**WHAT THE EXERCISE ASKS:** Take the data from its first line. Print each line exactly until the line containing "Toggle the light/dark" has been printed too.

**PROVIDED MATERIAL:**

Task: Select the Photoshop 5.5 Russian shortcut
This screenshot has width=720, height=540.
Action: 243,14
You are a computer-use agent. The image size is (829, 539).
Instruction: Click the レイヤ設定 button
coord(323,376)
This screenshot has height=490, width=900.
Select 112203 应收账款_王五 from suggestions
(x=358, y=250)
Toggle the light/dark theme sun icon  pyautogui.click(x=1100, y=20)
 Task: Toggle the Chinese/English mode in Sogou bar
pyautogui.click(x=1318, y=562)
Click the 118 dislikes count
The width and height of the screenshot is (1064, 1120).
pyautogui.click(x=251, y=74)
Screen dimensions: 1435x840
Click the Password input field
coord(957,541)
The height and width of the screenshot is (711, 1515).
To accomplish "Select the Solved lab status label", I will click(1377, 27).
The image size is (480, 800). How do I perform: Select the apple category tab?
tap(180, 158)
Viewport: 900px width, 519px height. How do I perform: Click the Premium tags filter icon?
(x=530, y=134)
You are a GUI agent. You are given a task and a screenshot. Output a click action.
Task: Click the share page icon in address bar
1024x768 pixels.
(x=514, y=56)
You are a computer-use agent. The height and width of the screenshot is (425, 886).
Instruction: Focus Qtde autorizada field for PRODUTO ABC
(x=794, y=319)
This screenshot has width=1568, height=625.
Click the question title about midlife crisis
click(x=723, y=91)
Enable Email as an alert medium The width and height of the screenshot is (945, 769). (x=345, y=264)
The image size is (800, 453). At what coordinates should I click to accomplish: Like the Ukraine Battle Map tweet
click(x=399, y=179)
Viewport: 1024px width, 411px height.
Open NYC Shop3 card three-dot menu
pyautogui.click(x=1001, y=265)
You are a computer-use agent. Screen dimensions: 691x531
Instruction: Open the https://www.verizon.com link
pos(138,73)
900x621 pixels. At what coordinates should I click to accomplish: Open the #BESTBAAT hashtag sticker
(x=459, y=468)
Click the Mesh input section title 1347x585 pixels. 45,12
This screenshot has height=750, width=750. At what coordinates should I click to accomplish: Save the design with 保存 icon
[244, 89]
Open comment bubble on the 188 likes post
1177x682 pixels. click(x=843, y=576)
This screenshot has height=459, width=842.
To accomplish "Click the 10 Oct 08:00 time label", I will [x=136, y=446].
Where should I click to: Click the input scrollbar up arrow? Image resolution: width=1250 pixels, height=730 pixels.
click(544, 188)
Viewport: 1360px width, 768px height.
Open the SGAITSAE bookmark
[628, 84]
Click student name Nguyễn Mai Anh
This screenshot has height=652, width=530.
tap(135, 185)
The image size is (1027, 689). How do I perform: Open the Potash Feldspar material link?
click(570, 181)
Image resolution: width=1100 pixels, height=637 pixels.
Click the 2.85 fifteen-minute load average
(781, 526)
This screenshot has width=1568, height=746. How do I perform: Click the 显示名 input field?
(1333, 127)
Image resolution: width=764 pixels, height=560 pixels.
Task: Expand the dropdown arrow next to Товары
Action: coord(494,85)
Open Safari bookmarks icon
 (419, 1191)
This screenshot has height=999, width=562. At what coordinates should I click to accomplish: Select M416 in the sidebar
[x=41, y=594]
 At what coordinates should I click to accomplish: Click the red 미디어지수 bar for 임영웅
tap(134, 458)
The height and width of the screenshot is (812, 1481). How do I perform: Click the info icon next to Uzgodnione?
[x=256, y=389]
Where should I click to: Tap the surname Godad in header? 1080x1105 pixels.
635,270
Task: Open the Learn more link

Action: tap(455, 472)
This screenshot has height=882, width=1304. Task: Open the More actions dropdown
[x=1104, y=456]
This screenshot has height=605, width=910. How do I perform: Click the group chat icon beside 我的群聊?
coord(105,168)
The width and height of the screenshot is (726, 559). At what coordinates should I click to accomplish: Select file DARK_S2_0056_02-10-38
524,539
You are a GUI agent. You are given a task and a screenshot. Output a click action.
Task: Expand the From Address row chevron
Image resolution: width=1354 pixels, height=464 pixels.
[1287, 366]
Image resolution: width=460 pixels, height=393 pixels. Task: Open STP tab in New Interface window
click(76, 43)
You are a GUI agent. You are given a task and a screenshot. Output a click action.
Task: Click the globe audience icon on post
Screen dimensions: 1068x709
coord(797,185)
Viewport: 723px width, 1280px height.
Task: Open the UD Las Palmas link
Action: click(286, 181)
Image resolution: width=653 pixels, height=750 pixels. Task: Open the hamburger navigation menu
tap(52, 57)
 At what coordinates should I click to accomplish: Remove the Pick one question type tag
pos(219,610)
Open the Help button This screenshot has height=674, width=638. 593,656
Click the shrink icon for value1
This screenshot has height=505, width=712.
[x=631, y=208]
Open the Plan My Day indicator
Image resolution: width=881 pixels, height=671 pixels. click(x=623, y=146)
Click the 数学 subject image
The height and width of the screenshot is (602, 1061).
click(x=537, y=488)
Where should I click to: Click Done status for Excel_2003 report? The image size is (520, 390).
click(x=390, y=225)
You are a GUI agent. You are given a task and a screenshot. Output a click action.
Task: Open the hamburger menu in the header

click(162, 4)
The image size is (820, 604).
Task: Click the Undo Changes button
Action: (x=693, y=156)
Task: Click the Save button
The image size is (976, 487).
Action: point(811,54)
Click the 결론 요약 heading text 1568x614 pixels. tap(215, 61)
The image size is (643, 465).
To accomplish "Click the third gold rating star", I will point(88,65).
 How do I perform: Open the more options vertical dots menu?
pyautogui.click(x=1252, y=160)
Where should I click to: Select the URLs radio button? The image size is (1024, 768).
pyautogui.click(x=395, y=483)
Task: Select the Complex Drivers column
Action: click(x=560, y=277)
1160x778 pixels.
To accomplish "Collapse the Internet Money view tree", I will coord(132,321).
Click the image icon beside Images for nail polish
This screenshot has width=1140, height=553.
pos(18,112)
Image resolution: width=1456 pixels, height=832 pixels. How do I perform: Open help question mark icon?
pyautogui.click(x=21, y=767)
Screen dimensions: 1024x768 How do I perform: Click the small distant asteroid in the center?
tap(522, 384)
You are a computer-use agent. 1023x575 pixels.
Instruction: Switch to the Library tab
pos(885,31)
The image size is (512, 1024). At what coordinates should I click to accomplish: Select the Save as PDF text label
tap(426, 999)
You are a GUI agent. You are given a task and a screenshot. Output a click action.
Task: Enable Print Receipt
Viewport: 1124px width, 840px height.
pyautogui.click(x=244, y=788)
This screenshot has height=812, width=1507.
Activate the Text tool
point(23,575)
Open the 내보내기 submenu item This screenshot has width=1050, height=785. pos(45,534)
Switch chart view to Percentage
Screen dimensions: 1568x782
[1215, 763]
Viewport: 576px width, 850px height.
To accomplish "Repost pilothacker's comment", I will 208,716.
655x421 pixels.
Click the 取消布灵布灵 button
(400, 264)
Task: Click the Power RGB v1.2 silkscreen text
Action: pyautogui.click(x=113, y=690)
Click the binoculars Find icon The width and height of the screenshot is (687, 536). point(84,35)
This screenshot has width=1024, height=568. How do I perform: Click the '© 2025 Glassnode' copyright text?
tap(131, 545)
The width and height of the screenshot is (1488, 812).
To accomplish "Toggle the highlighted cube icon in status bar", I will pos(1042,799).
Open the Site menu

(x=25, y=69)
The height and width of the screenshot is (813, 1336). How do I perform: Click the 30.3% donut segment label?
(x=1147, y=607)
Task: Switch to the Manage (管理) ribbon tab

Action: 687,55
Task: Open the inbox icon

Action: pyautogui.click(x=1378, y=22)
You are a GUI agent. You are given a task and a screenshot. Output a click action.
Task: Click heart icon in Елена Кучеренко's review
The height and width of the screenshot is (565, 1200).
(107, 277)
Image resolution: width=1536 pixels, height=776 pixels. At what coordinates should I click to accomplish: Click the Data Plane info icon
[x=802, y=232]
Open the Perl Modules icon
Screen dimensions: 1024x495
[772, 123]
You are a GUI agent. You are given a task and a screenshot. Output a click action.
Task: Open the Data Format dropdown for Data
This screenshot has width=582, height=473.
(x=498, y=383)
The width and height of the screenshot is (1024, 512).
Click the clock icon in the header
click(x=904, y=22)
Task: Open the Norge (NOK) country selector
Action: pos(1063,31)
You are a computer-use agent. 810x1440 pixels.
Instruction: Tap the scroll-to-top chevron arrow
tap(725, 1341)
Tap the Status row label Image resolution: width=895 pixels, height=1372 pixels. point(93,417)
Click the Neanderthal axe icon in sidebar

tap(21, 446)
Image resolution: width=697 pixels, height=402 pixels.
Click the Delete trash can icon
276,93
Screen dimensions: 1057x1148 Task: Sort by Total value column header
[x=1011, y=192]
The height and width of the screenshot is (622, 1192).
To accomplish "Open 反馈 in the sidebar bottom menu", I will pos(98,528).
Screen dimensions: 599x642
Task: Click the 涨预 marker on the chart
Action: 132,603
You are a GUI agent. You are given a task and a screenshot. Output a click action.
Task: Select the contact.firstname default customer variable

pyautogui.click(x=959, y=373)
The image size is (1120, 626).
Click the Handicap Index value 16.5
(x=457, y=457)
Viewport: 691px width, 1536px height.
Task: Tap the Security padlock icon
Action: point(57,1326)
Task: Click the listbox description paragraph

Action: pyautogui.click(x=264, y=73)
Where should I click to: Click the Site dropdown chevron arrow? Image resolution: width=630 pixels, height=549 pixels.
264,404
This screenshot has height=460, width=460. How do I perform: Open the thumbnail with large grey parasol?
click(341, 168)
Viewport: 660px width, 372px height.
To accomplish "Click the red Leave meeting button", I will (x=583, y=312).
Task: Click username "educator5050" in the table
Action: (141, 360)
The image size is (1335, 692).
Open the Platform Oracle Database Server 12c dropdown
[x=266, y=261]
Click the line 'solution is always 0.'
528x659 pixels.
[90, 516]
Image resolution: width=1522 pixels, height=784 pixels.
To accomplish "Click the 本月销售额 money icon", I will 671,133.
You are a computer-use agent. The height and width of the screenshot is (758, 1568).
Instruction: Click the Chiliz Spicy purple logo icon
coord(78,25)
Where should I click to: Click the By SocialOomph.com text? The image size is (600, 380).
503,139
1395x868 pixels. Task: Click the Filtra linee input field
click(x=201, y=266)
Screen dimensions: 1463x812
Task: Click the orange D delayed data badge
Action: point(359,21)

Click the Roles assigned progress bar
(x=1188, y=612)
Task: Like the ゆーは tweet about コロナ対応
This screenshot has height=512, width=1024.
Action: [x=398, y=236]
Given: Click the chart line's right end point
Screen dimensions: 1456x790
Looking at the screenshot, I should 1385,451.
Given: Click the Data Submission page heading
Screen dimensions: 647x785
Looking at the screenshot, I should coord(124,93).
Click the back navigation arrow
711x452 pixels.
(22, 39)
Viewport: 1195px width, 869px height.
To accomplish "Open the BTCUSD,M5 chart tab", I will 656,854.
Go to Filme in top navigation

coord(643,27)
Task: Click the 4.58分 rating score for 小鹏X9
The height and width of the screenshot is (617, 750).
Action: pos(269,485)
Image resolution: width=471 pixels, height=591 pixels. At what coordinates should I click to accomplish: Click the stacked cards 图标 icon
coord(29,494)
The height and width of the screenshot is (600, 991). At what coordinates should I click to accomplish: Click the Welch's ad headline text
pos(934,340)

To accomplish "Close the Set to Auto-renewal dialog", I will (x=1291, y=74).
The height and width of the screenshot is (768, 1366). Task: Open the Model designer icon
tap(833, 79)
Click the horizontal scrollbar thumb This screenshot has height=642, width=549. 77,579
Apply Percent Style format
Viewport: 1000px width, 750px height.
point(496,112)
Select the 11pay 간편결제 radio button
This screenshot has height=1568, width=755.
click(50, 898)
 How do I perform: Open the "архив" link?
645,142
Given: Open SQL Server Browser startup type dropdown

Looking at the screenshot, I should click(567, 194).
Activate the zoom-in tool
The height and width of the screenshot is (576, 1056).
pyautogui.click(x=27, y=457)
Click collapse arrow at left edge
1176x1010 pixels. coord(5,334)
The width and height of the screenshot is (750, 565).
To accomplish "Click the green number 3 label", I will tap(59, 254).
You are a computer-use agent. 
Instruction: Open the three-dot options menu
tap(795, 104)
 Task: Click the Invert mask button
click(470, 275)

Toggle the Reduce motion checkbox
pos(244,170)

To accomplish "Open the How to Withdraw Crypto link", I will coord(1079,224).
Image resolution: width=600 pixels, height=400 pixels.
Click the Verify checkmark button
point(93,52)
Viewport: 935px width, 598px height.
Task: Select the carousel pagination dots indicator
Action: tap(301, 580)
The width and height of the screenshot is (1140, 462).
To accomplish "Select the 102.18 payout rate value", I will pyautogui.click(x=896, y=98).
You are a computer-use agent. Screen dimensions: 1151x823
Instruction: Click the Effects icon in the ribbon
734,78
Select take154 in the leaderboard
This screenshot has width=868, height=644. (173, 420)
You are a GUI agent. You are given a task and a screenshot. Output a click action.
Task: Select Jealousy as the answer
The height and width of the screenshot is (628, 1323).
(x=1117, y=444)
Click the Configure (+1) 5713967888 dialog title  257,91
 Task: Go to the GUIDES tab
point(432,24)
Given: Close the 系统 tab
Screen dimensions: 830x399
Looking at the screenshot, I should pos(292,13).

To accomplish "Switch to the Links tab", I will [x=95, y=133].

**ANSWER FOR THIS EXERCISE:**
Task: Select the Photoshop 5.5 Russian shortcut
This screenshot has width=720, height=540.
Action: 243,14
You are a computer-use agent. The image size is (829, 539).
Instruction: Click the レイヤ設定 button
coord(323,376)
This screenshot has height=490, width=900.
Select 112203 应收账款_王五 from suggestions
(x=358, y=250)
Toggle the light/dark theme sun icon  pyautogui.click(x=1100, y=20)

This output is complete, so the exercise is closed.